I think in cartooning, the difference in usage, actually, is that the end user has more and more image to consume. So there is movement, moving images, more and more everywhere, everywhere, everywhere, everywhere. The cartoon allows you to have flexibility in creation, to draw almost anything you want. We don’t need a filming location, for example, we draw it and we have it. For now, there are really more and more needs for animated images, whatever the medium. Indeed, 5G makes it possible to have an even more fluid image rate. So obviously, with the arrival of 5G, there will be more and more images to create, it’s obvious, things are no longer fixed on the mobile phone. Things are going to move all the time because people need to have eye-catching content. They need to be the first to be seen, so it’s obvious that there will be animated images, moving things, there will be more and more of them on more and more platforms. Unfortunately for the planet…

So, if ever in my company, I could employ someone with this master’s degree, I think I would find someone who would develop the tools, to allow my work to be optimized. For the moment, I am not someone who does foresight.

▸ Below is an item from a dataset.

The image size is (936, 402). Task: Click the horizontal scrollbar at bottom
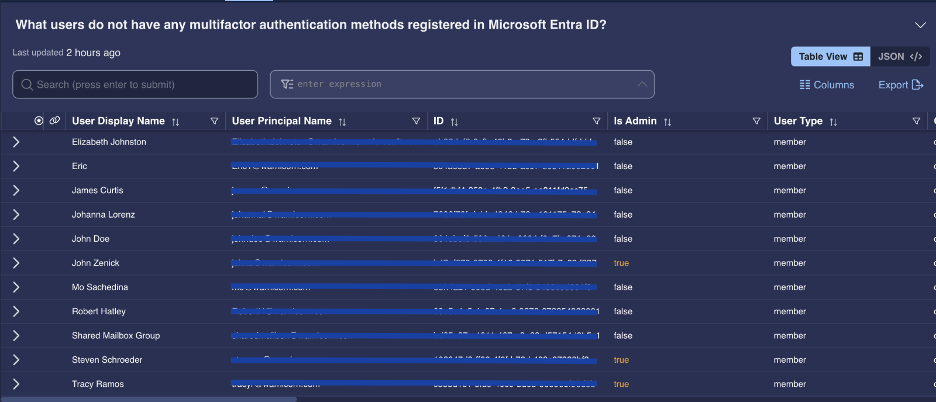[149, 399]
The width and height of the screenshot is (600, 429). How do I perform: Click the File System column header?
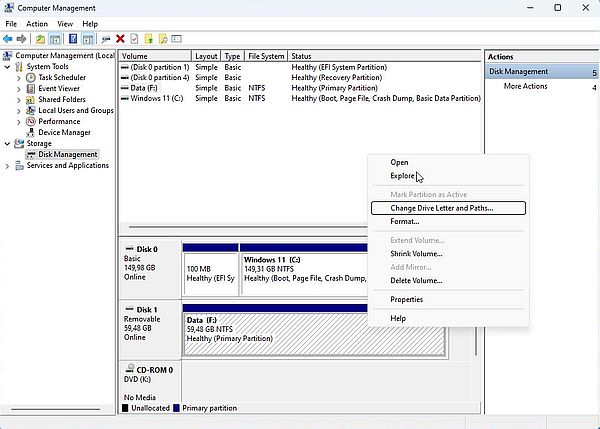click(x=265, y=56)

So the employees I have are all technical specialists, technicians in fact.

My company being on a traditional architecture of manufacturing cartoons, we do not yet have the visualization of the interest of this position, and we are companies with many, many employees, therefore a pyramid system which is quite important. And I think that master’s students like that, precisely, should be innovative. They don’t have to be in a company that already has work methodologies because they’re the ones who are going to put them in place. I imagine more that these students, once out, will have to create their own projects, to take the risks and to be business leaders, or to join companies which are already multidisciplinary and know how to take risks. In cartoons, we have an industry that has already very fixed habits and customs and so I don’t know at all if that corresponds to the way engineers work.

General culture, image culture in general. The young people I meet coming out of school know very little about what is going on around them. They have a culture that is linked to television and have few things, in cartoons anyway, it’s a very particular lexical field. But they stop in the cartoon, they don’t see above, they don’t see elsewhere. However, there are so many things in immersion with glasses, video projections on different types of media, the body, space, drops of water, there are so many different things in which animation could develop that often, I think about this technology watch, it’s not very strong in the cartoon. It’s really something I regret.

Animation is not a Fine Arts discipline and philosophical research around the image of art is not at all specific to the world of animation. In the industry, it’s okay, it’s OK like that. For us, what we find for the moment is good, the fact that people are not more curious, for our work, they have the curiosity that interests us, for the moment. When we go to recruit people, they have seen all the cartoons that it would have been possible to see anyway. But that stops at the cartoon. And it’s true that in “creative media”, on the other hand, that’s not possible, you have to go further.